これはユダヤ国家とどのように関係するのでしょうか?現代の国家の最大の欠点は、政治的領域とその露骨な個人化を通じて個人の意識を支配することです。民主国家における影響力の幻想は、個人に無駄で有害な、あるいは非効率的な政治活動(例:フェイスブックでの議論)に無限のエネルギーを浪費させます。ユダヤ的な無政府主義的ビジョンの重要性は、家父長制から国家まで、ベン・グリオンからビビまで、あらゆる尺度で問題のある人間による人間の支配の消滅だけにあるのではありません。ユダヤ的ビジョンは、現在国家によって深刻に汚染されている人間の精神世界にとって特に重要です。「各人が自分の葡萄の木と無花果の木の下に座る」というビジョンは、人間にとって異質な支配と「偶像崇拝」から解放される否定的なビジョンだけでなく、その葡萄の木の下で精神世界に携わり、その無花果の木の下で静かに本を読むことを可能にする肯定的な理想でもあります。昼も夜もそれを思索せよ。

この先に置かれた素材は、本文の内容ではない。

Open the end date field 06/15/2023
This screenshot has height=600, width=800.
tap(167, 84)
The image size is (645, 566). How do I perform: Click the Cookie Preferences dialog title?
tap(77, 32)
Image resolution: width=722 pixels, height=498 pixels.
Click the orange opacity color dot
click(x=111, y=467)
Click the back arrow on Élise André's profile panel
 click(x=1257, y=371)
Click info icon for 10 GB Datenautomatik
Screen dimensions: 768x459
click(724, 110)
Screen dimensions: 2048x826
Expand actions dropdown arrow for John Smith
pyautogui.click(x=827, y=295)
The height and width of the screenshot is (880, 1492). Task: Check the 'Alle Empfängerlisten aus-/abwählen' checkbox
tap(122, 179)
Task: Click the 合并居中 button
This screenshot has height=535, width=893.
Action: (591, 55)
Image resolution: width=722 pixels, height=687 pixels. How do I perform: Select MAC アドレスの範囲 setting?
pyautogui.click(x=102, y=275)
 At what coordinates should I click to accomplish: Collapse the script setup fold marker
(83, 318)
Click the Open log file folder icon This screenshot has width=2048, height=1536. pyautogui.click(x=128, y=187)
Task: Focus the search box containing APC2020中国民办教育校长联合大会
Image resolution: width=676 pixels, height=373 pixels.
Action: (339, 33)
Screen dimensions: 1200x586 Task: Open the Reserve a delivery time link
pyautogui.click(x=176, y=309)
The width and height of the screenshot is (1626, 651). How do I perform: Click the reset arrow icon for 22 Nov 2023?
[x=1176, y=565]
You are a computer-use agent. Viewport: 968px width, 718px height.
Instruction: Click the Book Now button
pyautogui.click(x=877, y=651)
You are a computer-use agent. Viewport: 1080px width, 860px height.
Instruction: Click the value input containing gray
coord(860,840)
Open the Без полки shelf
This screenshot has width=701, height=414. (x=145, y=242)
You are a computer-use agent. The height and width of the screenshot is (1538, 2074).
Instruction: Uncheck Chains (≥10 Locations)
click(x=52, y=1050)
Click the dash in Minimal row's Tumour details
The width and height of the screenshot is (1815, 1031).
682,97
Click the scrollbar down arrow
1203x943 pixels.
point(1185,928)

過去には、宗教法は、その仕組みと命令を内面化することで自己抑制と自己監視のメカニズムとなり、個人の意識に深刻な影響を与えたという理由で厳しく批判されました。世俗的な外部の法はこれらすべてから私たちを解放するはずでした。しかし実際の結果は逆です:国家は時事問題を通じて個人の意識に怪物的に、さらには倒錯的なまでに浸透しています(毎時正時にニュースを聞く人もいれば、一日中ニュースを断つ人はごくわずかです)。私たちの周りの多くの人々は、彼らの実際の生活とは何の関係もない、その時々の演出された醜聞によって決定される偽りの意識の中で生きています。これは、ユダヤ人の論争好きで分派的で対立を求める性質(かつてはタルムードの世界などで、より良い時代を経験しました)のために、ユダヤ人の間で7倍も深刻です。したがって、ユダヤ人の文化的遺産の継続にとって、国家からの解放は決定的に重要です。彼らは私的・文化的領域と公的領域を区別することが困難であるため、全体主義体制のように公的領域が他のすべてを支配するのではなく、それを徐々に縮小してカバラー国家という隠れた国家に向かわせる必要があります。このような国家では、上からの抑圧 - 物理的であれ意識的であれ - がない状態で、精神世界は自然に上昇し繁栄するでしょう。